# To click or not to click



## Radlerin (12. November 2009)

So, da nehm ich doch einfach die Frage von Qland mal auf, weil ich das auch ein sehr interessantes Thema finde. 

Also: Was und wie fahrt ihr in Bezug auf die Pedalen? Fahrt ihr lieber Clickies oder lieber Flats? 

Ist wohl auch oft abhängig vom Einsatzzweck...

Ich persönlich (nur "normal" Wald/Straße, aber nicht so "krasse" Sachen wie Downhill oder Bikepark oder wasauchimmer) fahr eigentlich immer mit Clickies, kurze Strecken auch in normalen Schuhen auf den Clickies.

Als ich das erste mal "richtig eingeklickt" unterwegs war, bin ich so einen steilen Anstieg (steiler Anstieg? ach egal...) hoch, der an einer Hauptstraße endete. Ich freu mich also, dass ich so gut da hochkomme dank meiner Clickies. Naja und plötzlich und unerwartet  war da diese Hauptstraße und ich war immer noch eingeklickt (und konnte mich auch nicht ausklicken wegen des Anstiegs). Bremsen musste ich aber. Ich sag mal so: Bremsen und Nichtausklicken ist keine gute Kombination.  Was habe ich daraus gelernt? 1. Unbedingt üben, auch unter Last auszuklicken. 2. Auf der Seite *liegend*, klickt es sich auch ganz ganz schlecht aus.  

Ihr seid ran.


----------



## muirana (12. November 2009)

Ich fahr ja noch nicht so lange...mein Freund ist aber überzeugter Klickfahrer und meinte ich solle doch auch mal...
Ich habe also nun Schuhe mit Platten drunter und Pedale die beides können. Mit und ohne Klickies.
Mit Klickies fahre ich selten und ausschließlich auf geraden Strecken ohne einen Hauch von Wurzeln die ich wirklich gut kenne. Alles andere sowie Straßen nur ohne.
Keine Ahnung ob man sich irgendwann sicherer fühlt mit den Dingern, ich momentan nicht...und ich glaube ich mag auch gar nicht ausprobieren wie die sich auf der Seite liegend ausklicken lassen.


----------



## MTB-News.de




----------



## Radlerin (12. November 2009)

muirana schrieb:


> und ich glaube ich mag auch gar nicht ausprobieren wie die sich auf der Seite liegend ausklicken lassen.

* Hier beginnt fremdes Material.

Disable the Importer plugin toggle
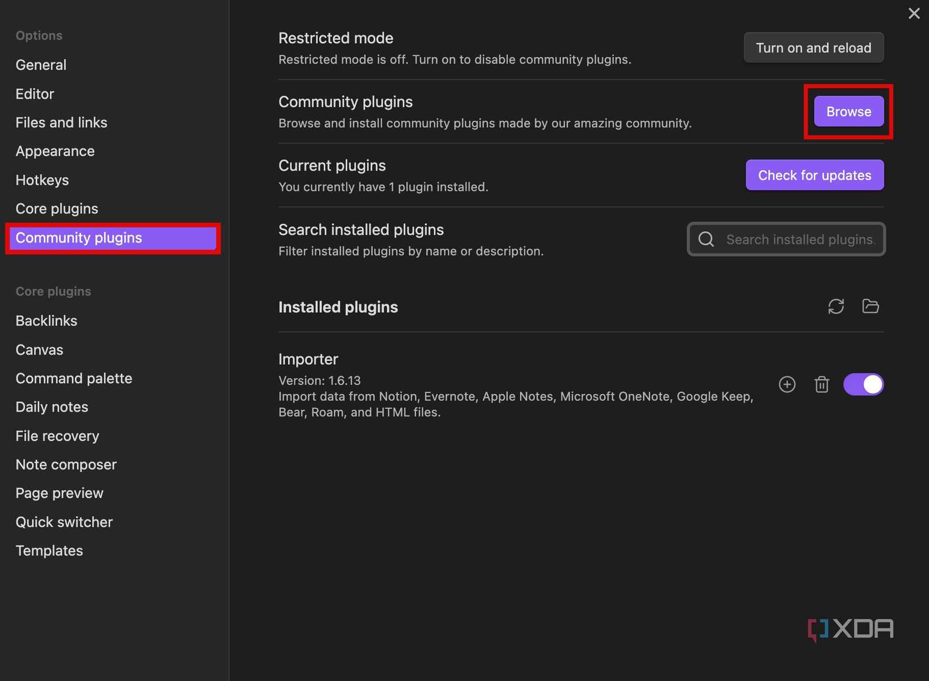 click(x=863, y=384)
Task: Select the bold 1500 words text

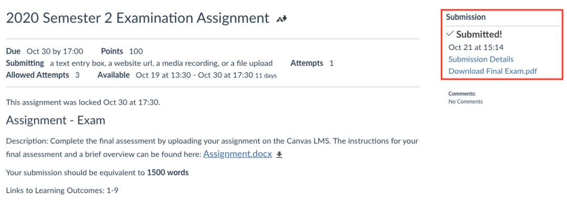Action: (x=168, y=173)
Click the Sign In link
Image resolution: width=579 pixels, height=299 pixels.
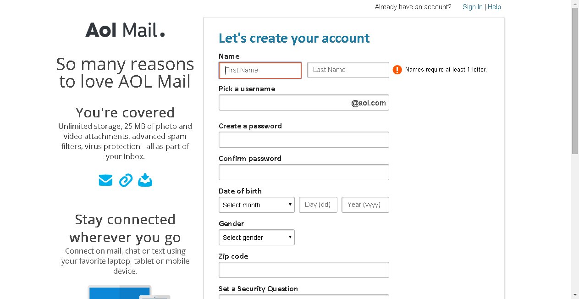coord(472,7)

Ist auch absolut nicht empfehlenswert! 

Ich hab meine Clickies im Übrigen sozusagen auf "leichtes Aussteigen" eingestellt (mit diesen Feinheiten hatte ich mich damals bei der ersten Ausfahrt leider noch nicht beschäftigt). Seither bin ich immer rechtzeitig und sicher von der Pedale gekommen, wenn das nötig war.

Für mich ist es halt der Vorteil, auf den Singlespeedern einen viel besseren runden Tritt zu haben und auf allen Rädern Anstiege leichter zu schaffen.


----------



## Honigblume (12. November 2009)

Hab meine Clicks (mal wieder) dran geschraubt, nachdem ich bei den Flats doch das ein oder andere mal feststellen musste, daß mir etwas Halt fehlt.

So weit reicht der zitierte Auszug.